▶ [PROBLEM TO WORK ON]
An exact transcription is needed, starting at the line containing "Image resolution: width=613" and running through the last line of the records, with every picture left out.

Stored data entries:
===============

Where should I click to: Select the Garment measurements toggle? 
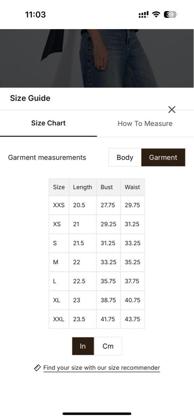(163, 158)
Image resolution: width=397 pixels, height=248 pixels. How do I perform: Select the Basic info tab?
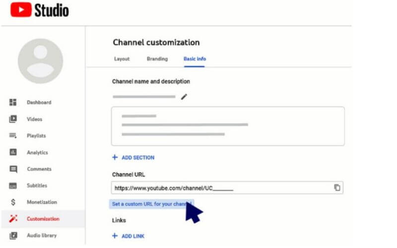(x=195, y=59)
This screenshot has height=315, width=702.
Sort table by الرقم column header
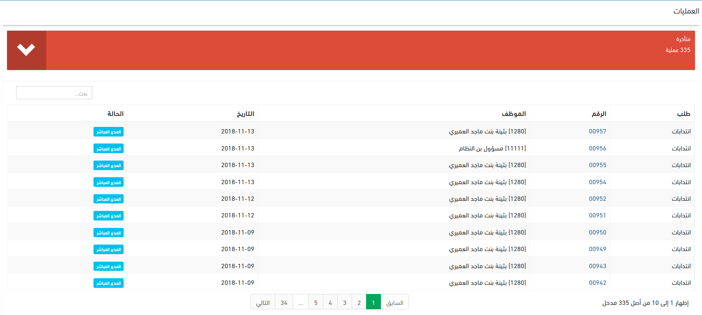pyautogui.click(x=598, y=114)
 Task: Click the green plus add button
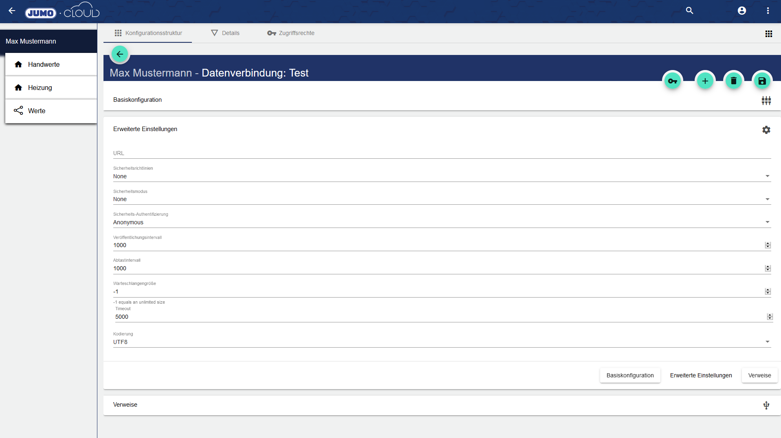coord(705,81)

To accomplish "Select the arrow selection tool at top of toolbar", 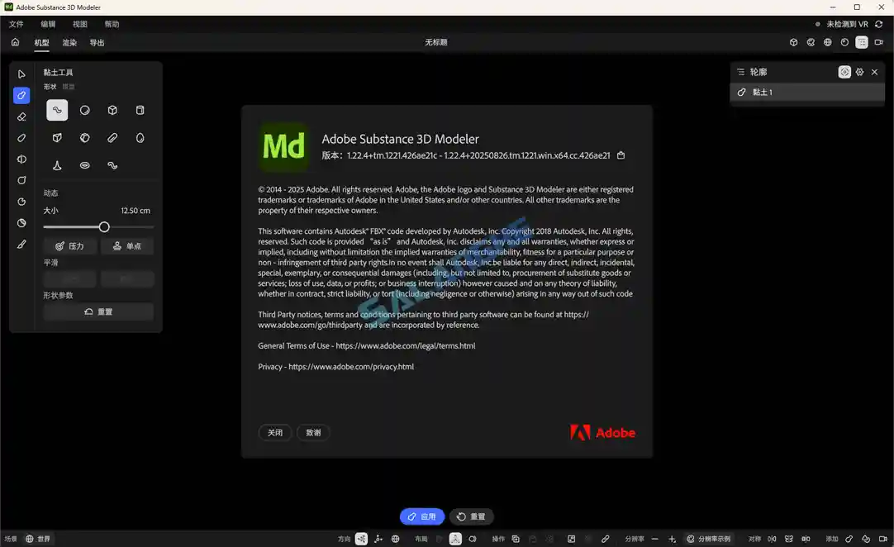I will (x=20, y=74).
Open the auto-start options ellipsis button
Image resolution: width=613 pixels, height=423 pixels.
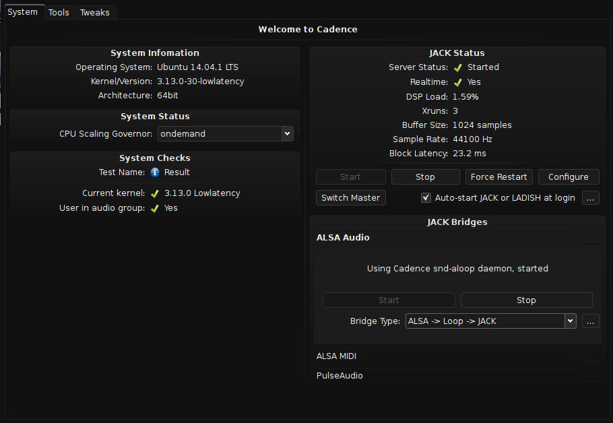591,198
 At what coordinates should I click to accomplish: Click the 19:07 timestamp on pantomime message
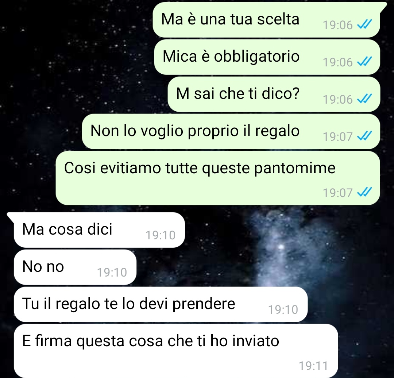tap(338, 193)
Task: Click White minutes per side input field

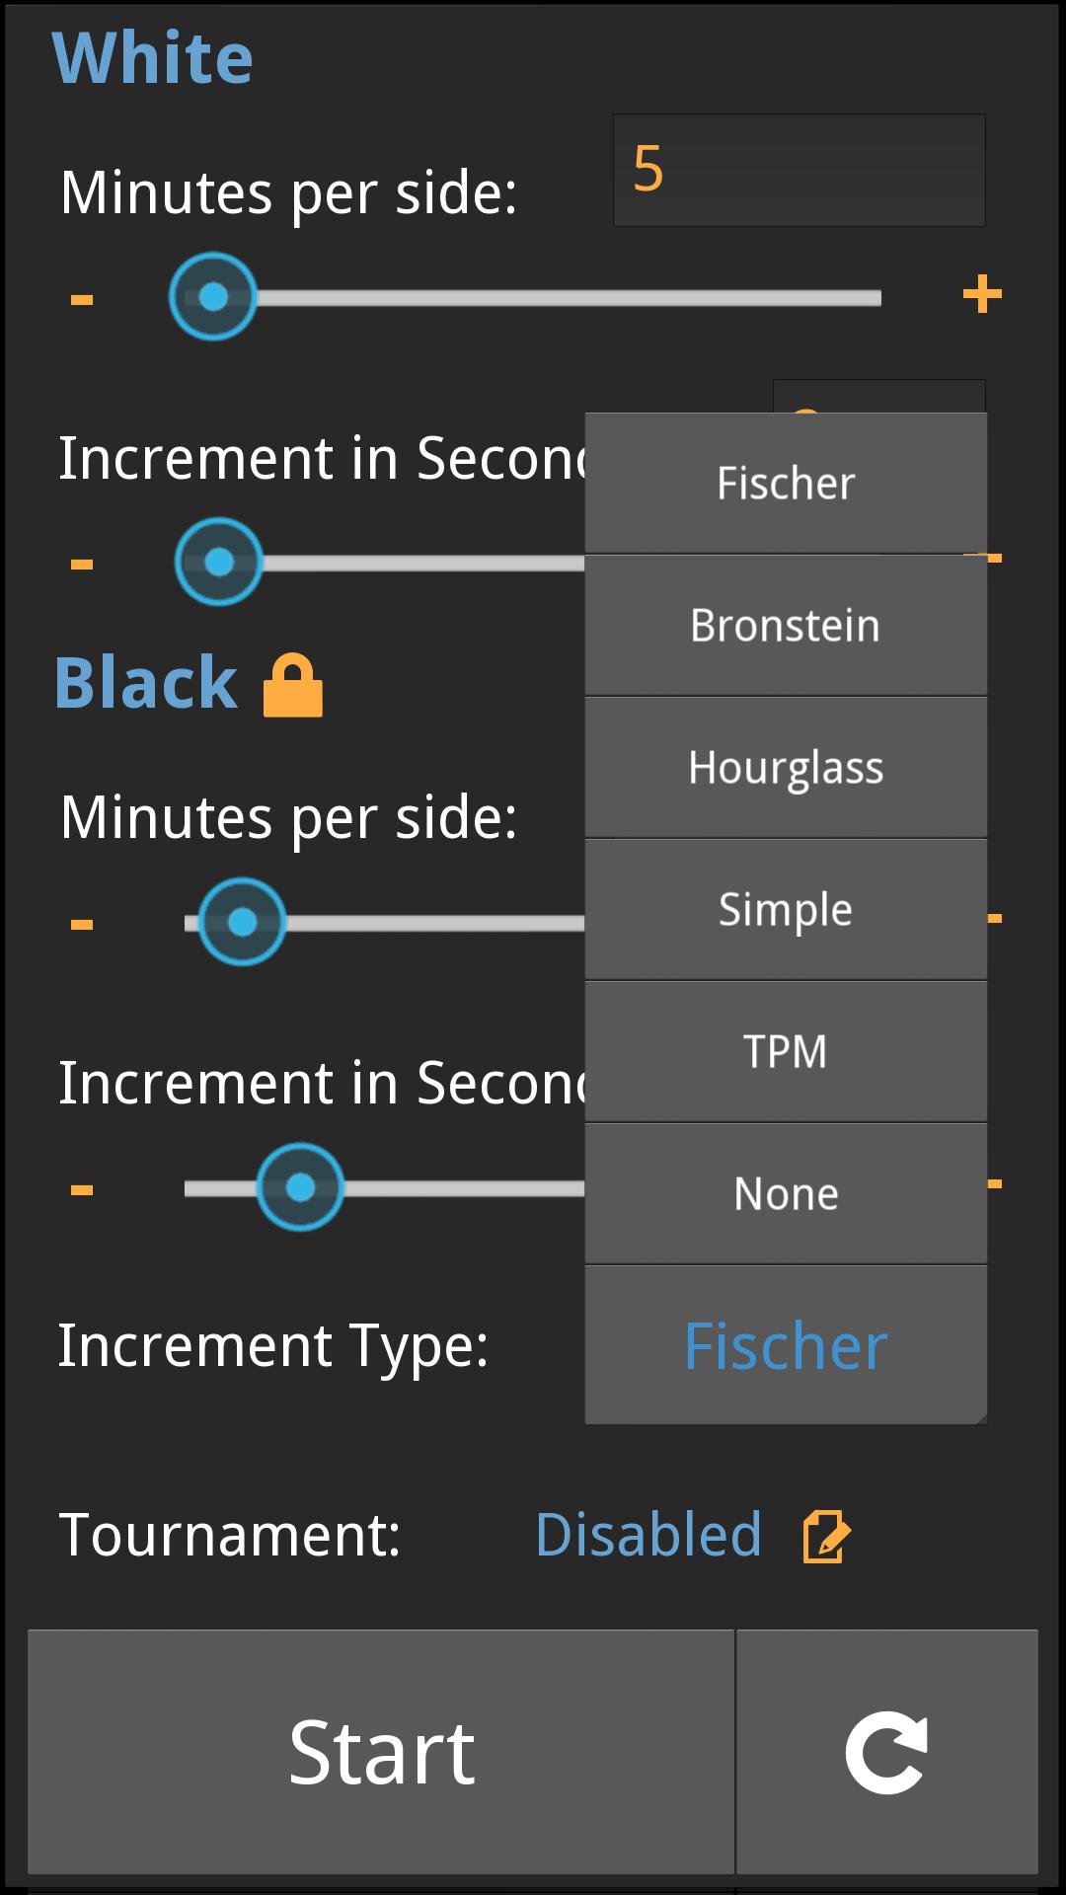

===============

▶ [SOLVED EXERCISE]
Image resolution: width=613 pixels, height=423 pixels.
591,198
 At what coordinates should I click to accomplish: Click the 19:07 timestamp on pantomime message
tap(338, 193)
Task: Click White minutes per side input field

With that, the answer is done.